Task goal:
Please rewrite the rows as a JSON list of strings, one string per line with blank lines omitted, covering only the part that opens with the line containing "Tap the clock icon in LIMPAR ESPELHOS card" and runs through the end of the rows.

** START OF Materials provided **

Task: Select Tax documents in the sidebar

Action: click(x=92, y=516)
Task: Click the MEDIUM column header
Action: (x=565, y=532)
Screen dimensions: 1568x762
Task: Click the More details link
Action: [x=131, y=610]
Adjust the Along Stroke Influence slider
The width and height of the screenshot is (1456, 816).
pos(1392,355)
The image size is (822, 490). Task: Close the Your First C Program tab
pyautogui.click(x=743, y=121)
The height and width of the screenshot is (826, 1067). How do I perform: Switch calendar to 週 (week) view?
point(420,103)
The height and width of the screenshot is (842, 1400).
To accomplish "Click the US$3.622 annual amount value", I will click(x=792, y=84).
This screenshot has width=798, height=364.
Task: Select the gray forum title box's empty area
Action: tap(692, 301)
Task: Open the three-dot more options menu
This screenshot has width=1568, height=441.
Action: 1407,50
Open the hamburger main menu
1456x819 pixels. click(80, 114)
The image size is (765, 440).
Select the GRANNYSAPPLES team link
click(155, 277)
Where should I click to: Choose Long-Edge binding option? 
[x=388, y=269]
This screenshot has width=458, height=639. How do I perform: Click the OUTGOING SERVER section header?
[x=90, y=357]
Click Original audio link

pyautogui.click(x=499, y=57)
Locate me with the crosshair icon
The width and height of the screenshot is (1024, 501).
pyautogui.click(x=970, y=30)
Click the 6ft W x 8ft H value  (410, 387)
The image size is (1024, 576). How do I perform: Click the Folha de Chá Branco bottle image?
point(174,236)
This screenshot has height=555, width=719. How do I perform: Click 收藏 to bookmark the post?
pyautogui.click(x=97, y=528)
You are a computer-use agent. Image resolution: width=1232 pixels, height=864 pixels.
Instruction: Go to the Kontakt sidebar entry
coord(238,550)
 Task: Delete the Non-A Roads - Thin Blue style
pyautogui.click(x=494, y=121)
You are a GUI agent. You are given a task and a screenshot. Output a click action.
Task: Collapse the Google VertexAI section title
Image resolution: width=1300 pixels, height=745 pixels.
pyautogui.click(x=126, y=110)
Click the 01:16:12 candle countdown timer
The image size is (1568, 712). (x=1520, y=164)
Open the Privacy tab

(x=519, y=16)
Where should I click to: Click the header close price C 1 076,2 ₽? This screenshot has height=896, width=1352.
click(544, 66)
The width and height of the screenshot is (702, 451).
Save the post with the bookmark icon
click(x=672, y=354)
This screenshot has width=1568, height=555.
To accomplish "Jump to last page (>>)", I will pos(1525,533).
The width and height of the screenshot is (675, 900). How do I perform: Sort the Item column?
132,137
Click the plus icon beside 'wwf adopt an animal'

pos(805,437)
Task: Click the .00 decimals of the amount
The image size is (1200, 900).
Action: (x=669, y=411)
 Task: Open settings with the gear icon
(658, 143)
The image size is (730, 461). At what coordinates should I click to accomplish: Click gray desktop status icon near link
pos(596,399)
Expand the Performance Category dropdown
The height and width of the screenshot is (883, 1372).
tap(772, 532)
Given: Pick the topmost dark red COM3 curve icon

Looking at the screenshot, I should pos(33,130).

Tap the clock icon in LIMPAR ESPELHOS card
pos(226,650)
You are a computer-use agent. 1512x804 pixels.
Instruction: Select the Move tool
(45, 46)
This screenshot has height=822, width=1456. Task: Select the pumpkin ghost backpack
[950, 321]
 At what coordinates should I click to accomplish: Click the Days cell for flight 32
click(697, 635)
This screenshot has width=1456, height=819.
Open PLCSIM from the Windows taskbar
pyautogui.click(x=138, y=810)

** END OF Materials provided **

Written answer:
[
  "Tap the clock icon in LIMPAR ESPELHOS card",
  "pos(226,650)",
  "You are a computer-use agent. 1512x804 pixels.",
  "Instruction: Select the Move tool",
  "(45, 46)",
  "This screenshot has height=822, width=1456. Task: Select the pumpkin ghost backpack",
  "[950, 321]",
  " At what coordinates should I click to accomplish: Click the Days cell for flight 32",
  "click(697, 635)",
  "This screenshot has width=1456, height=819.",
  "Open PLCSIM from the Windows taskbar",
  "pyautogui.click(x=138, y=810)"
]